Jesus’ Triumphal entry into Jerusalem was the highest point of his earthly ministry. Aside from his Transfiguration on the mountain, it is the closest He ever came to revealing His rightful stature as the King of Kings.
In Luke 19:39-40, the Pharisees saw all his attention and they told Jesus to rebuke the crowd, to which he responded, “I tell you, if they were to keep silent, the stones would cry out.”
The reality of what was happening on that day is often overlooked.
Jesus’ procession wasn’t to make a show of his Divine birthright. It wasn’t an act of boasting or a chance to bask in the people’s praises.

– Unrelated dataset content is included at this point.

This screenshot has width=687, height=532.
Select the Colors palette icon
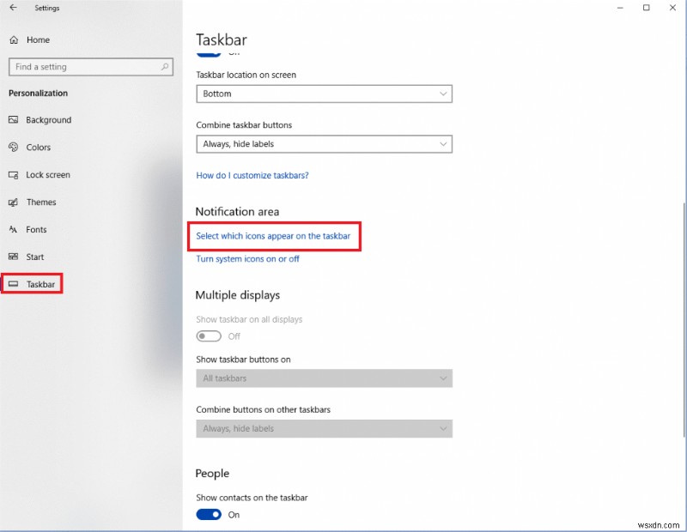14,148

It was just the opposite – it was one of the most extraordinary acts of humility that the world has ever known.
Jesus wasn’t entering the city to accept a crowd’s adoration. He was willingly walking towards the painful death that awaited him there just days later. With unimaginable resolve, He who 'knew no sin' would soon take upon himself the wrath of God so that those who are slaves to sin could be set free. His entry was the act of a Redeemer – He was the greatest liberator of all time. If people had remained silent on such a momentous day, then the rocks themselves would have cried out – creation itself was at stake in the redemption of the world.
The apostle Peter wrote in I Peter 2:24, “He himself bore our sins in his body on the tree, that we might die to sin and live to righteousness. By his wounds you have been healed.” MEV
What’s the difference? Someone might ask. The events described in the Gospels happened two thousand years ago; what does Palm Sunday mean to anyone now?
The question we must consider is how does our heart respond to the coming of the king? Even today, some respond the way the Pharisees did, with disregard, jealousy, or contempt. Some are willing to accept other people’s right to welcome Him but see no need to bow themselves.
However, Those who bow know the full meaning of that day – it’s the day their Redeemer took the final steps that committed Him to the greatest act of sacrifice of all time. An offering for sin that would spell victory over sin and death.
No wonder the stones would have cried out!